Reviews

Fitting portrait puts Puccini in fine focus


OPERA
THE PUCCINI STORY
Melbourne City Opera
Melba Hall, September 19-21
John Slavin Reviewer
The Age, 23/9/2008

ADVISING a potential librettist for one of his operas Giacomo Puccini demanded: "Write something that will make the world to weep." His operas were taken at the time to be examples of a new realistic style that he shared with Mascagni and Leoncavallo. But Puccini's music emphasises the melodramatic opportunities of the text to such effect that the result is a form of nervous electricity that arouses the emotions.

This experience familiar to opera lovers is a musical gloss on psycho-pathetic relationships, particularly sadism.

More than any other composer, Puccini punished his heroines. The casualty list is extensive and impressive.

Something of this ambiguous quality haunted Joseph Talia's celebration of the composer's 150th birthday for Melbourne City Opera.

Talia's take is that Puccini began as a bohemian and remained so all his life. But the narrative and the photographs that accompanied the biography suggested a flaneur, while the stories of his relationship with his formidable wife, Elvira, and the affairs he had with married women, could have come from a composite of his operas.

There were few surprises in the choice of arias, which, given Puccini's immense popularity, is not surprising.
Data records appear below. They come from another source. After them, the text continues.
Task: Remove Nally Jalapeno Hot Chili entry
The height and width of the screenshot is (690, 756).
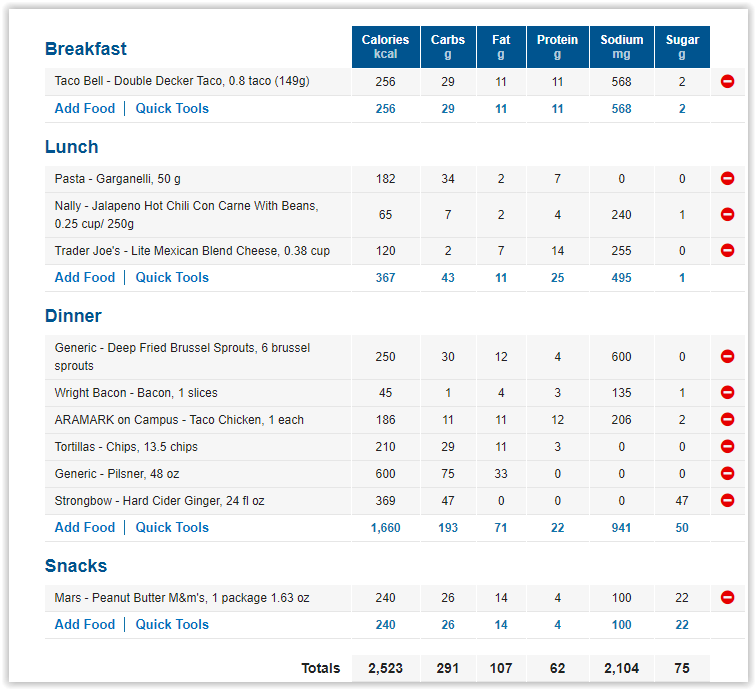Action: [x=727, y=214]
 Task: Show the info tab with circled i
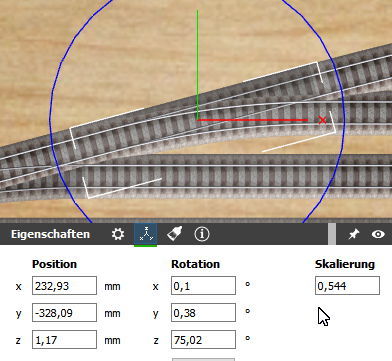[202, 234]
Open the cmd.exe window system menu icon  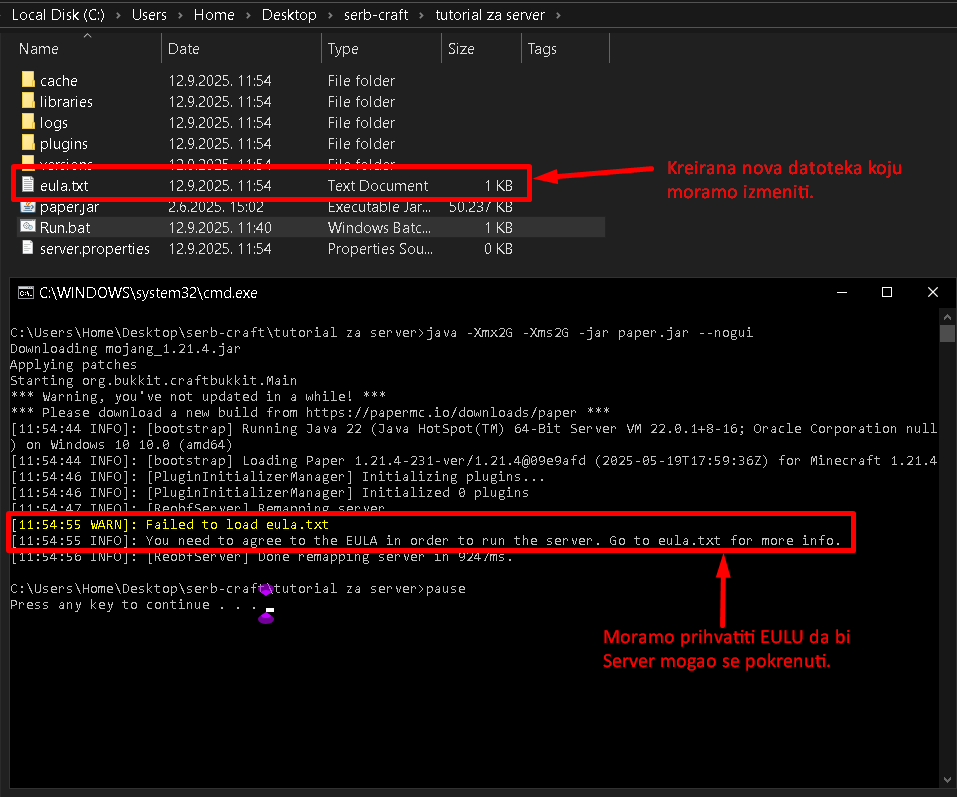[x=24, y=293]
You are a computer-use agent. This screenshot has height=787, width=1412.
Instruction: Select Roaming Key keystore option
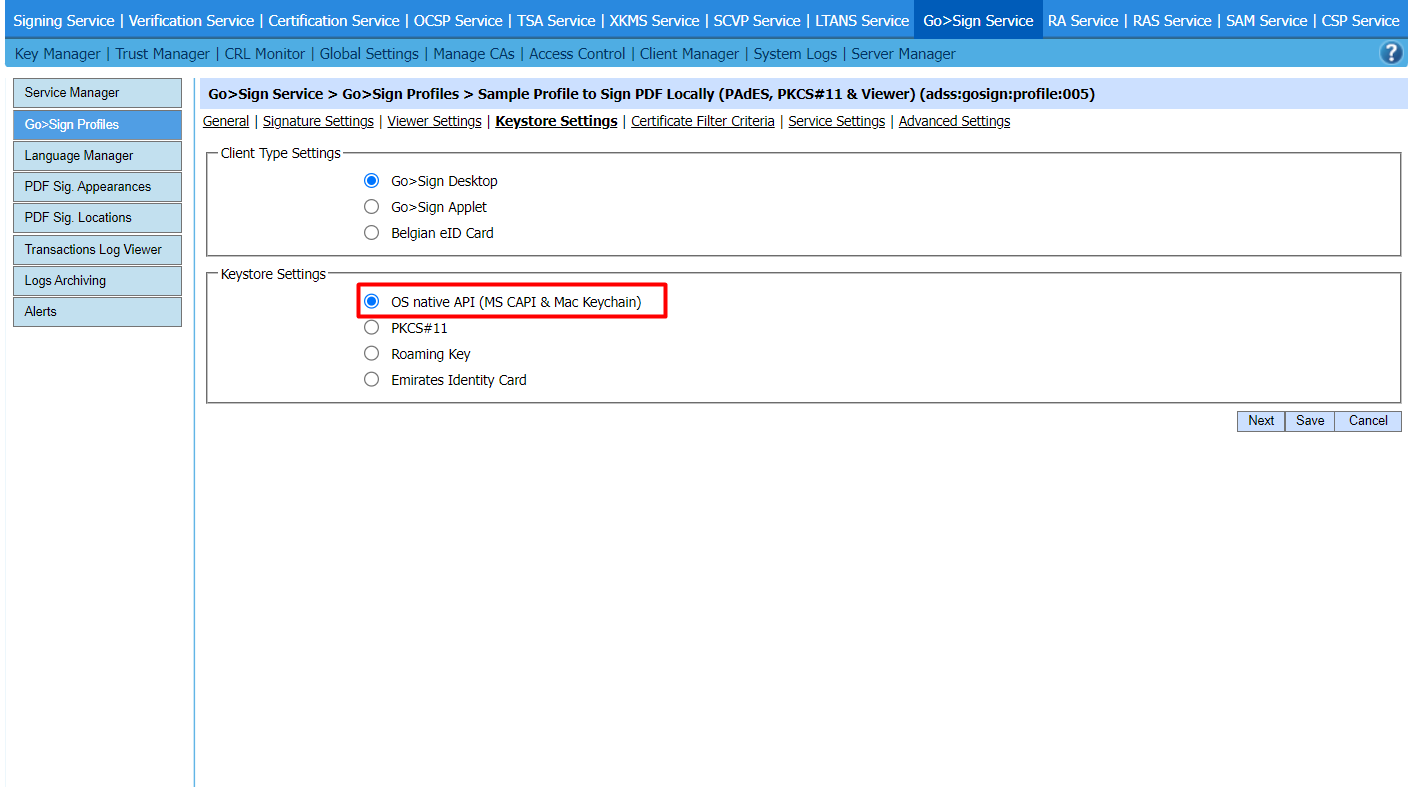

The audience was there for the music and not for a display of vocal distinction. Unfortunately, the orchestra under Patrick Miller frequently wobbled into thin sound.

Among the large cast of singers, Mylinda Joyce struck the right plaintive note in the role of La Boheme's Mimi.

The result was an admirable if not complex portrait of personal and musical development in which the operatic achievement was speedily laid out.